◆ WHAT YOU SHOULD DO
Pictures are not part of the copy. Write out exactly the lines from the line with "The image size is (1076, 482)." through the end of the entries below.

Collected data:
= = = = =
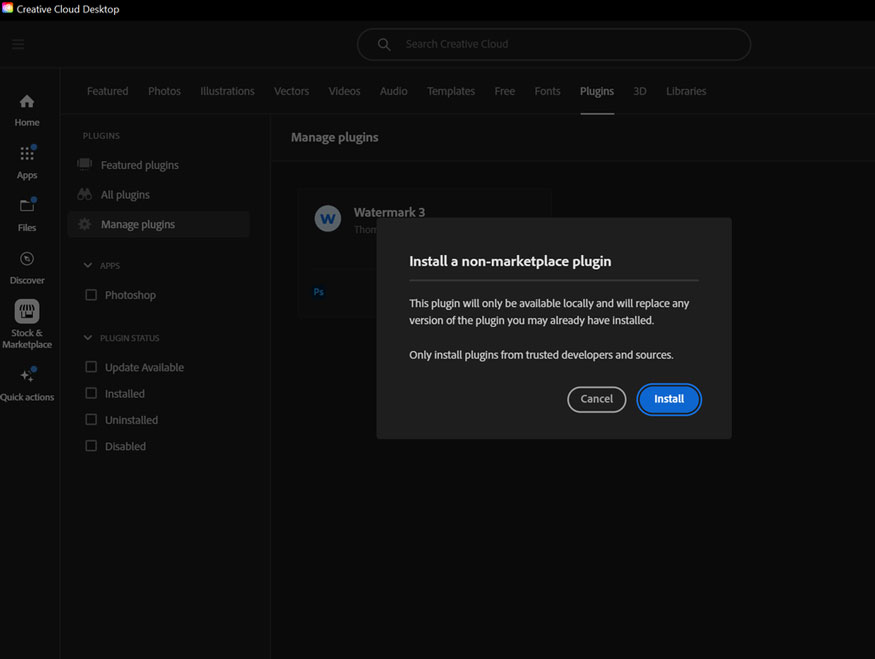The height and width of the screenshot is (659, 875).
Task: Click Install in the plugin dialog
Action: pyautogui.click(x=668, y=399)
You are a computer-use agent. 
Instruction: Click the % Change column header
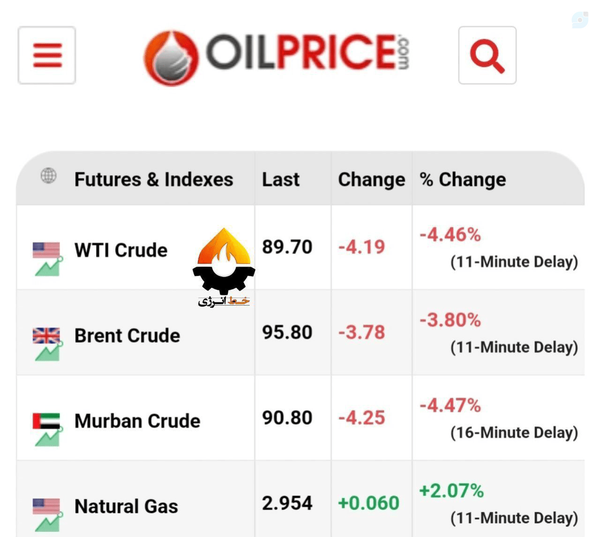pos(463,180)
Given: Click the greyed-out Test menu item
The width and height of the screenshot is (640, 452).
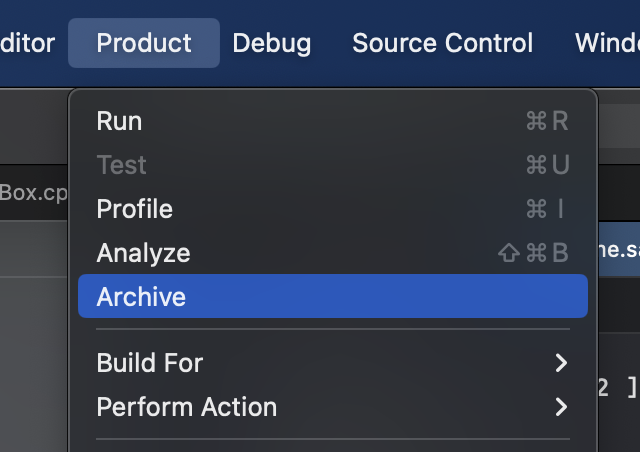Looking at the screenshot, I should [x=121, y=165].
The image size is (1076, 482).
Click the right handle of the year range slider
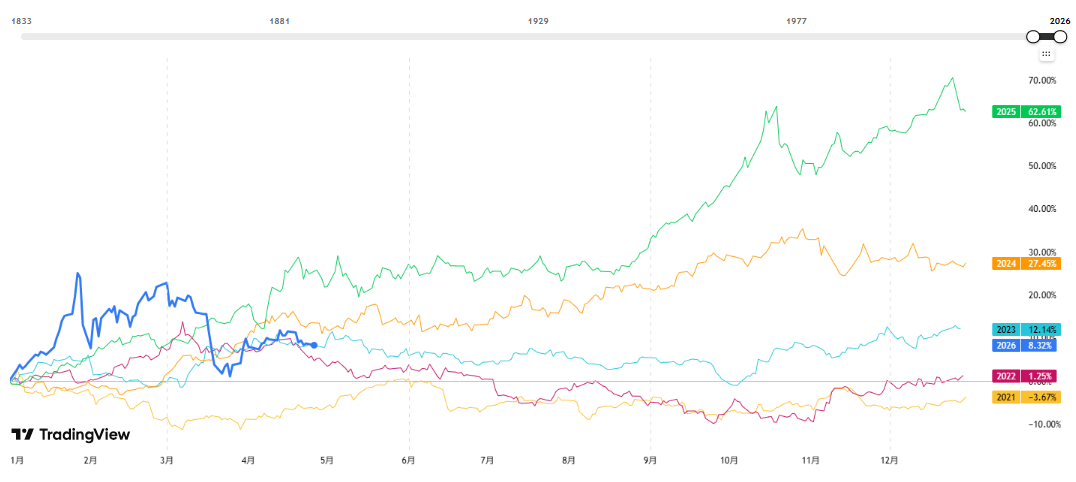(1060, 36)
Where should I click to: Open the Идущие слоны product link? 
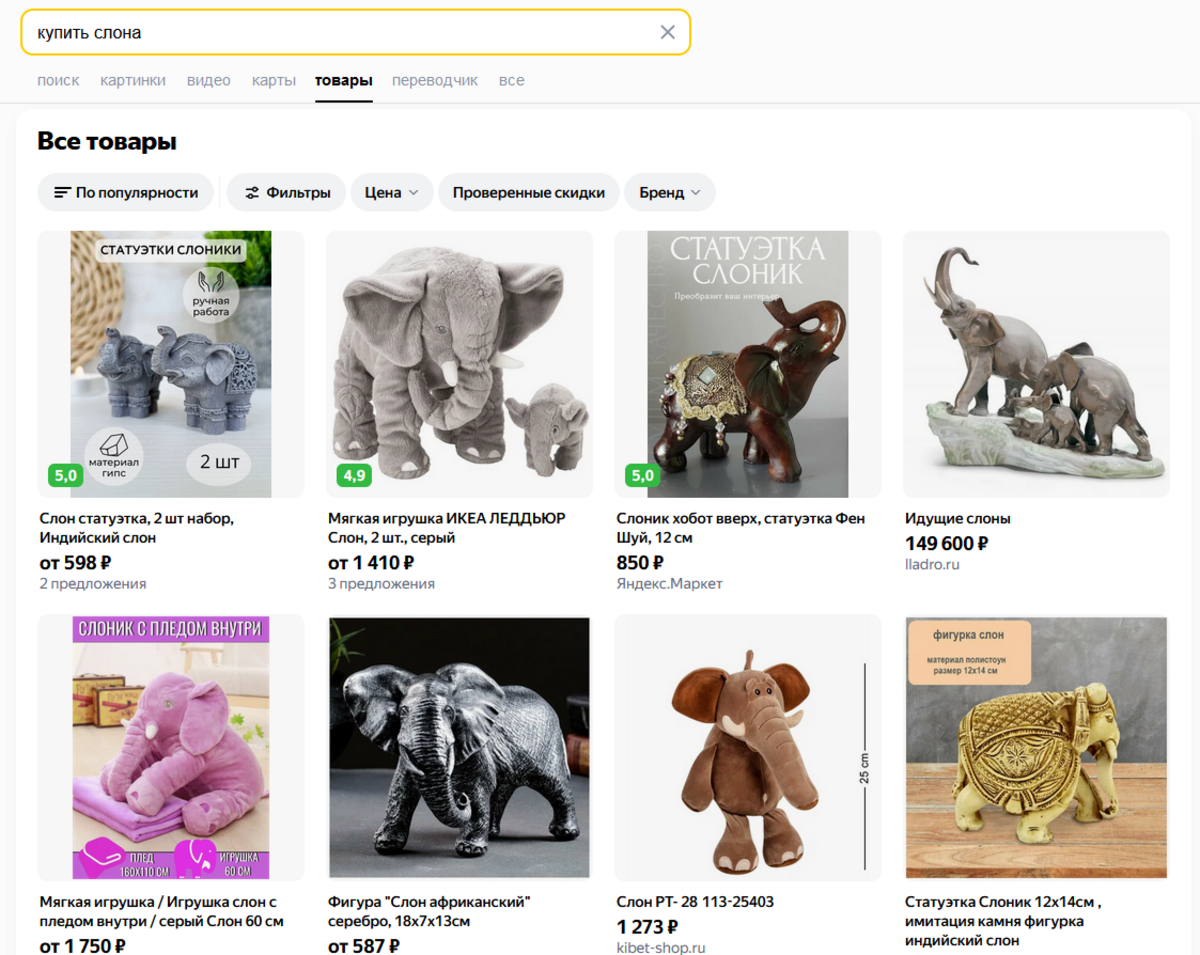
= = = = =
◆ RESULT FOR THIS EXERCISE
The image size is (1076, 482).
Click the right handle of the year range slider
(1060, 36)
Where should I click to: Open the Идущие слоны product link? 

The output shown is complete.